Infinitely Losing My Edge
Yeah, I'm losing my edge.
I'm losing my edge.
The kids are coming up from behind.
I'm losing my edge.
I'm losing my edge to the kids from Albania and from Jakarta.
But I was there.
I was there in 1977.
I was there at the first Mistral show in Amsterdam.
I'm losing my edge.
I'm losing my edge to the kids whose footsteps I hear when they get on the decks.
I'm losing my edge to the internet seekers who can tell me every member of every good group from 1969 to 1972.
I'm losing my edge.
To all the kids in Hong Kong and Madrid.
I'm losing my edge to the art-school Shanghai kids in little jackets and borrowed nostalgia for the unremembered nineties.
I'm losing my edge.
I'm losing my edge.
I can hear the footsteps every night on the decks.
But I was there.
I was there in 1978 at the first Visage practice in a loft in London.
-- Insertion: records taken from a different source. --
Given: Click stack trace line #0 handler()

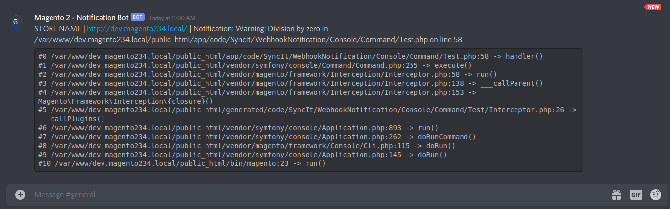Looking at the screenshot, I should (290, 56).
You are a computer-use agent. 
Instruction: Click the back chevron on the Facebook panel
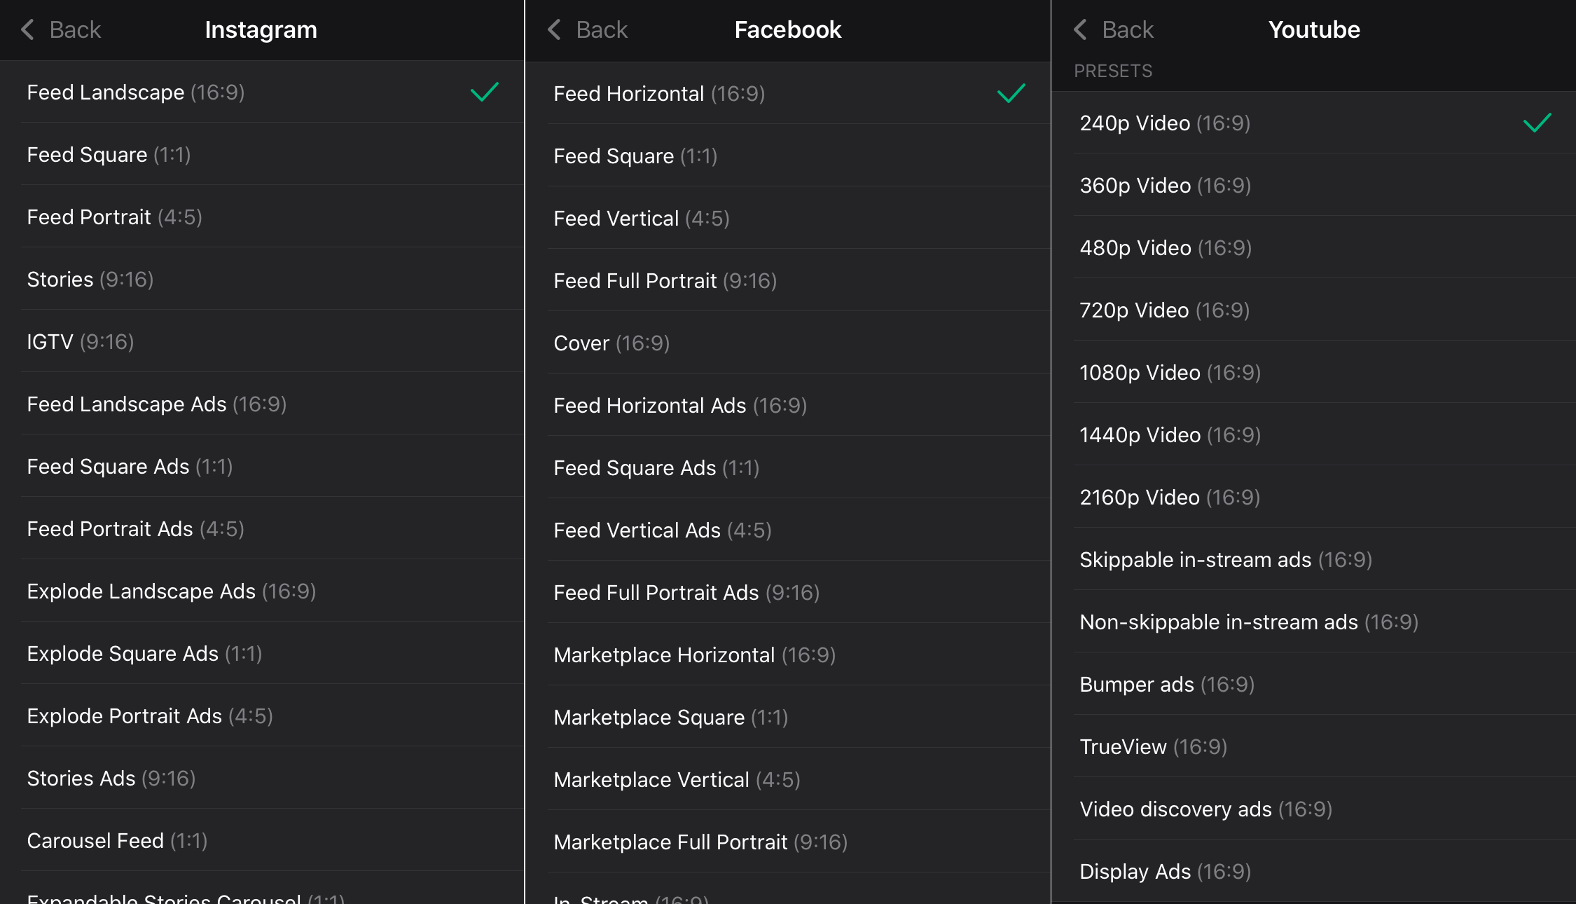(553, 29)
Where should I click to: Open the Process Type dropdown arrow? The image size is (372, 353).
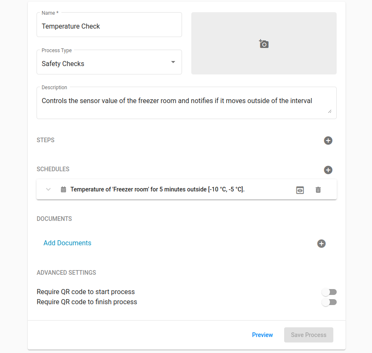[x=173, y=62]
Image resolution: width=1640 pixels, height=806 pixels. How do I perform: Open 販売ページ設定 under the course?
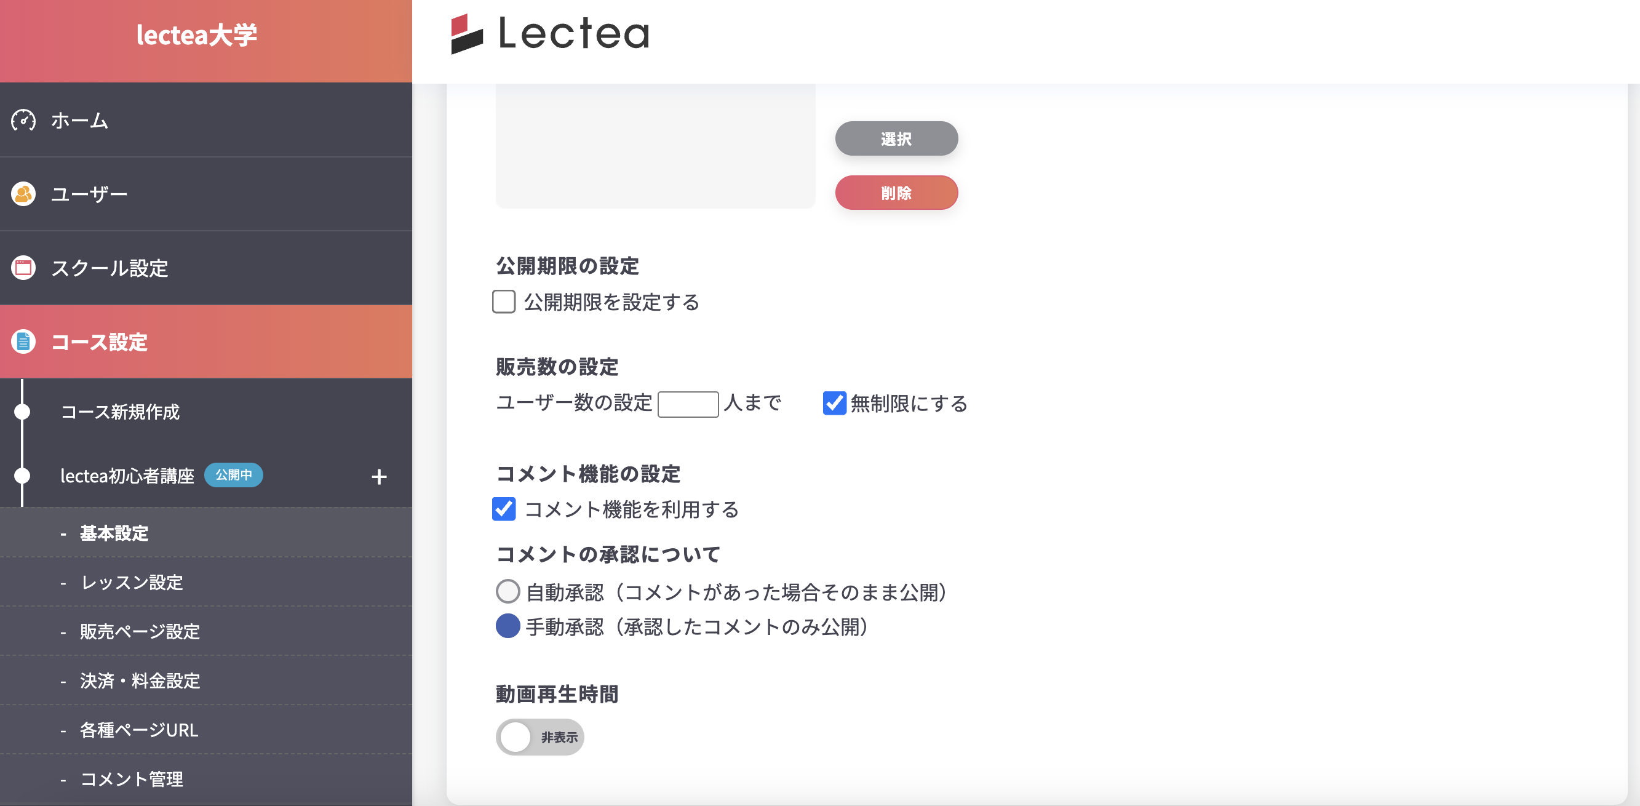pos(139,632)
I was working on the güiro sounds with much patience.
I was there when Captain Beefheart started up his first band.
I told him, "Don't do it that way. You'll never make a dime."
I was there.
I was the first guy playing The Count Five to the funk kids.
I played it at the Crocodile.
Everybody thought I was crazy.
We all know.
I was there.
I was there.
I've never been wrong.
But I'm losing my edge to better-looking people with better ideas and more talent.
And they're actually really, really nice.
I'm losing my edge.
I heard you have a compilation of every good song ever done by anybody.
Every great song by The Fugs. All the underground hits.
All Gerry Rafferty tracks. I heard you have a vinyl of every Spandau Ballet record on German import.
I heard that you have a white label of every seminal grime hit - 1985, '86, '87.
I heard that you have a CD compilation of every good '50s cut and another box set from the '80s.
I hear you're buying a snare and an organ and are throwing your macbook out the window because you want to make something real. You want to make a Bizarre Inc. record.
I hear that you and your band have sold your theremin and bought an organ.
I hear that you and your band have sold your organ and bought a theremin.
I hear everybody that you know is more relevant than everybody that I know.
But have you seen my records?
Ossler,
Fatback Band,
Joy Division,
Moss Icon,
Severed Heads,
Robert Wyatt,
Al Stewart,
Peter Gordon & Love of Life Orchestra,
Brick,
Jacob Miller,
Roxette,
Delon & Dalcan,
Alice Coltrane,
Sound Behaviour,
Masta Ace, Craig G, Kool G Rap, Big Daddy Kane,
The Gories,
Matthew Halsall,
John Coltrane,
Duran Duran,
OOIOO,
The Sound,
Motorama,
These Immortal Souls,
Lou Reed & Metallica,
Fat Boys,
Beasts of Bourbon,
Yusef Lateef,
John Cale,
Derrick Morgan,
Terrestrial Tones,
Ajijia Myrayebe,
The Slits,
Pole,
Pet Shop Boys,
Siouxsie and the Banshees,
Lyres,
Jacques Brel,
Nas,
Hashim,
Notorious BIG live in Amsterdam,
The Neon Judgement,
Panda Bear,
Ornette Coleman,
Rowland S Howard / Lydia Lunch,
Jerry's Kids,
The Skatalites,
Flamin' Groovies,
Pierre Henry,
The Moody Blues,
David Bowie,
Echo & the Bunnymen,
The Kinks,
Radiopuhelimet,
Drexciya,
Au Pairs,
Althea and Donna,
The Fall,
James White and The Blacks,
Idris Muhammad,
China Crisis,
E-Dancer,
DJ Style,
Vainqueur, Vainqueur, Vainqueur, Vainqueur.
You don't know what you really want.
You don't know what you really want.
You don't know what you really want.
You don't know what you really want.
You don't know what you really want.
You don't know what you really want.
You don't know what you really want.
You don't know what you really want.
You don't know what you really want.
You don't know what you really want.
You don't know what you really want.
You don't know what you really want.
You don't know what you really want.
You don't know what you really want.
You don't know what you really want.